(Items from a dataset)
------------------------

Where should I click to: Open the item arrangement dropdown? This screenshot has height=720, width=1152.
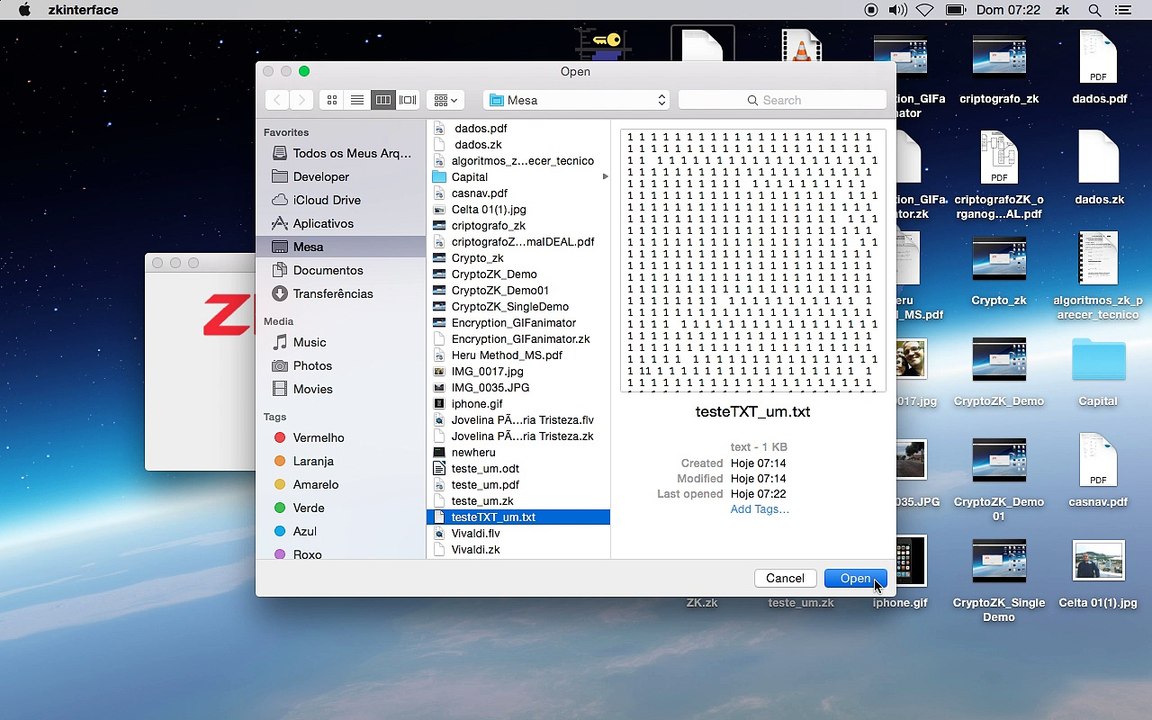pos(446,100)
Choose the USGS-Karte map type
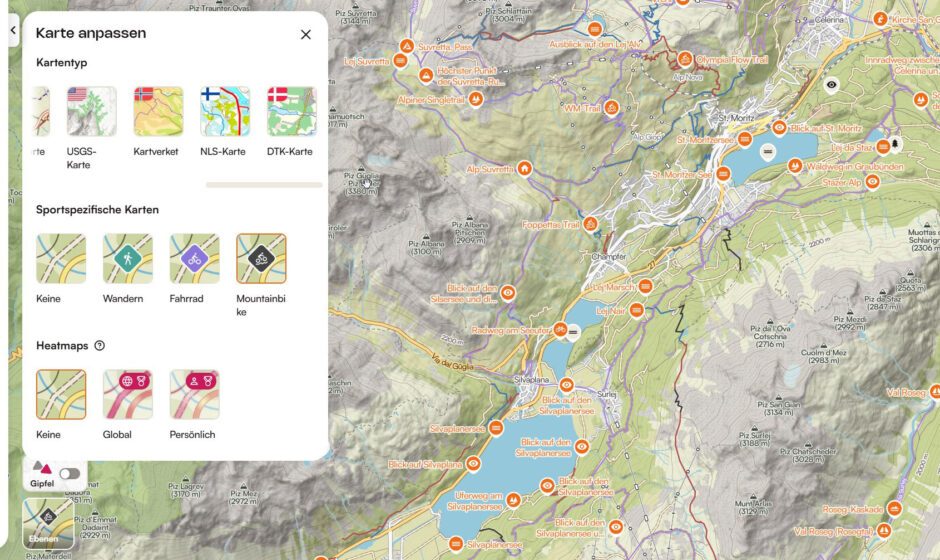 point(91,112)
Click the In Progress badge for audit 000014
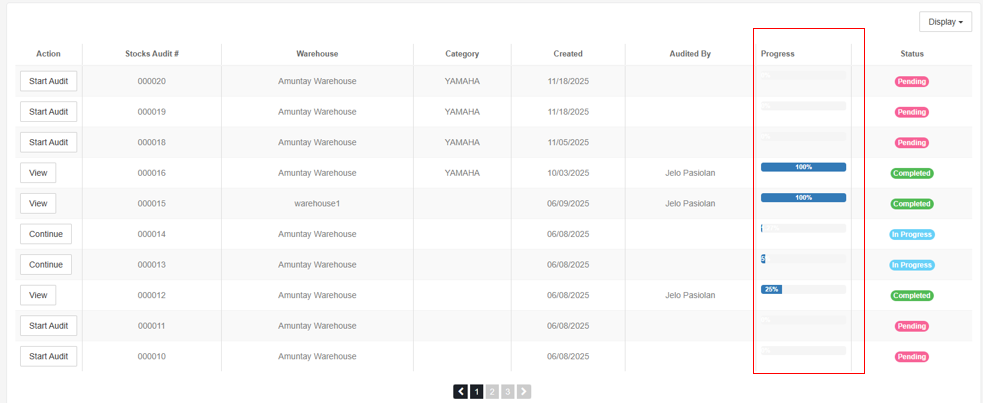Screen dimensions: 983x403 [x=911, y=235]
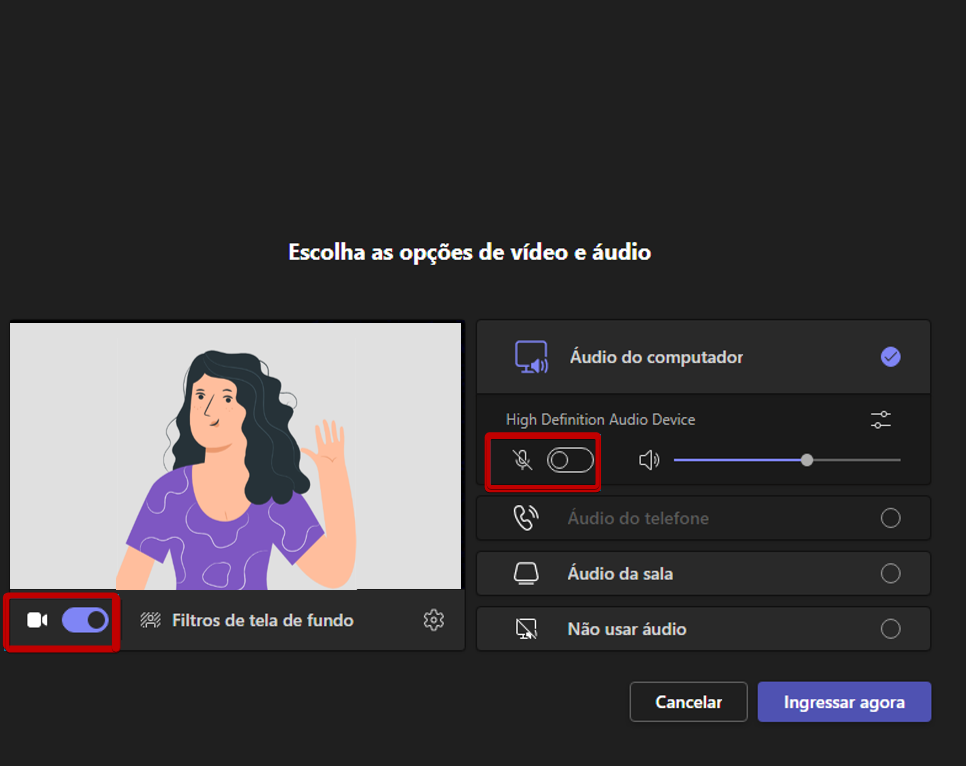Click the computer audio monitor icon
The height and width of the screenshot is (766, 966).
(530, 357)
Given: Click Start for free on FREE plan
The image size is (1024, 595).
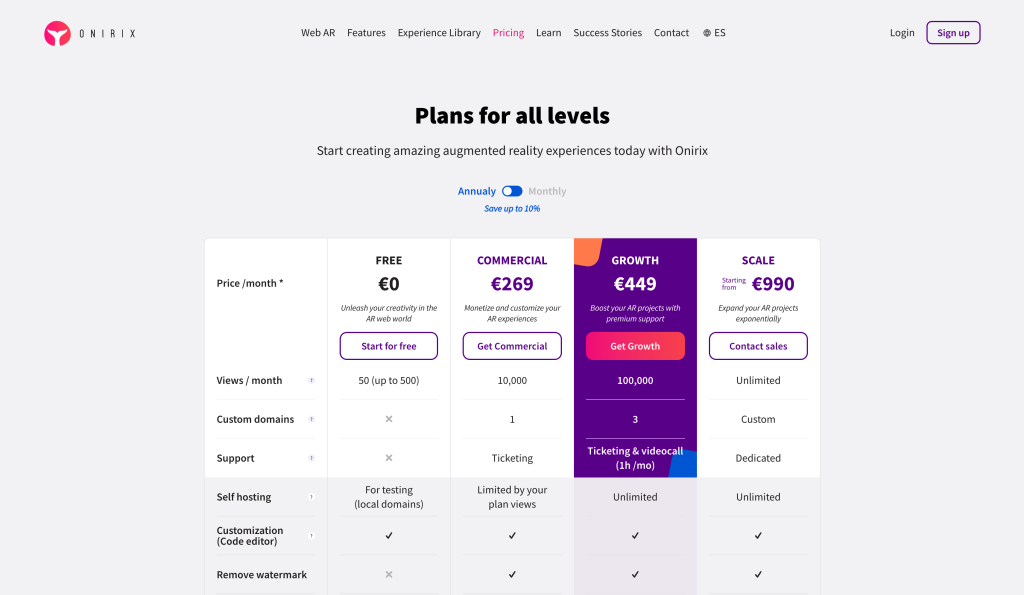Looking at the screenshot, I should click(x=388, y=345).
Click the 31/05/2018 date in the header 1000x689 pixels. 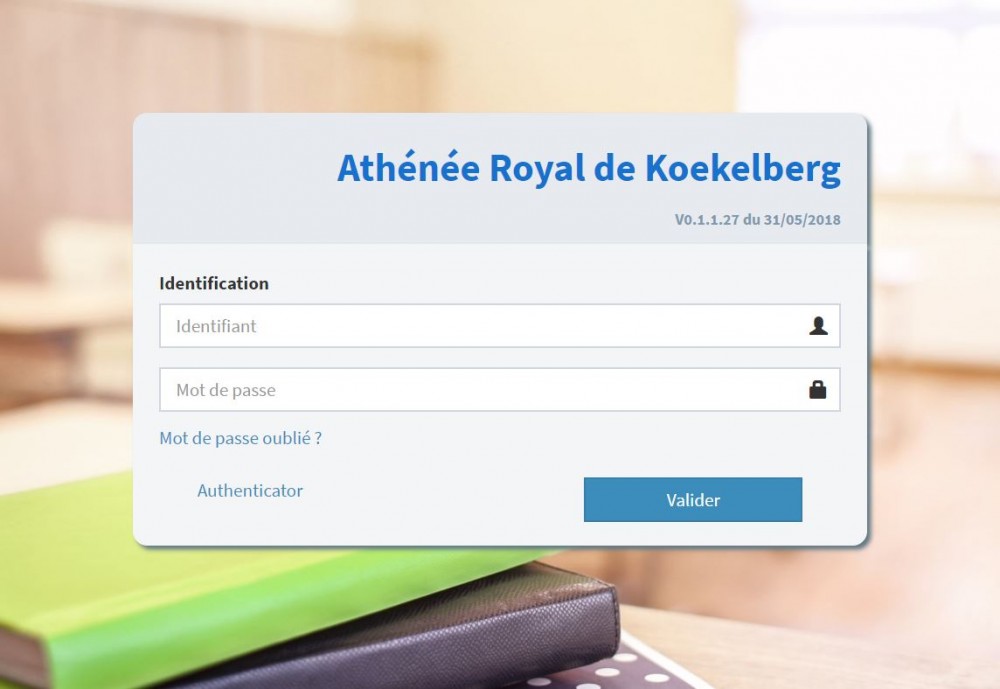pos(802,219)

------------------------

Although pictures appear among the records above, none are to be output; print exactly the lines from the line containing "Choose the USGS-Karte map type" through the line containing "Given: Click Start for free on FREE plan".

Choose the USGS-Karte map type
 point(91,112)
Click the In Progress badge for audit 000014
Screen dimensions: 983x403 [x=911, y=235]
Click the computer audio monitor icon
The height and width of the screenshot is (766, 966).
(530, 357)
Given: Click Start for free on FREE plan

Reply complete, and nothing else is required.